Çamurdan pastalı muhabbetli evcilikler
Evden getirdiklerimizle yapılan ağaç altı piknikler…
O köprünün altından çok sular aktı de mi?
Dedemin saçları gri değil ozamanlar, hafiften kır
Babaanneminse herseye gücü var
Buzağıları alnından öptüğüm yıllar..
Yoğurdu iyi mayalayan, her evlenene karnıyarık tarifi veren dedem..

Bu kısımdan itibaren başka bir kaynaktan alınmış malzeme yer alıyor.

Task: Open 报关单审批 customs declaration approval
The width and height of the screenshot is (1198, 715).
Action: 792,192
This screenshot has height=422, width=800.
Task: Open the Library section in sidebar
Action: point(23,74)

Nerdeyse her yemeği yer ateşinde pişiren, is kokusunun içinden mis kokusunu aldığım babaannem..
O köprünün altından da çok sular aktı.
Salıncağa bindiğimde ipi dolandırdığım yıllar;
Başımın en tatlı dönüşü ozamanlar.
Büyüdüğünde insan;
Başı dönünce
Yüreği yerine sığmıyor
İçine kaynar sular dökülüyor
Yanıyor
Yanıyor
Yerde yanıyorsun toprak söndürmüyor
Gökte yanıyorsun yağmur dindirmiyor
Büyüyünce başın döndüğünde sığacak yer olmuyor.
Pastaları gerçek sofraların, yalnızca fotoğrafı çekiliyor.
Bu benim içimdeki çiçeklerin üzerine neden basılıyor?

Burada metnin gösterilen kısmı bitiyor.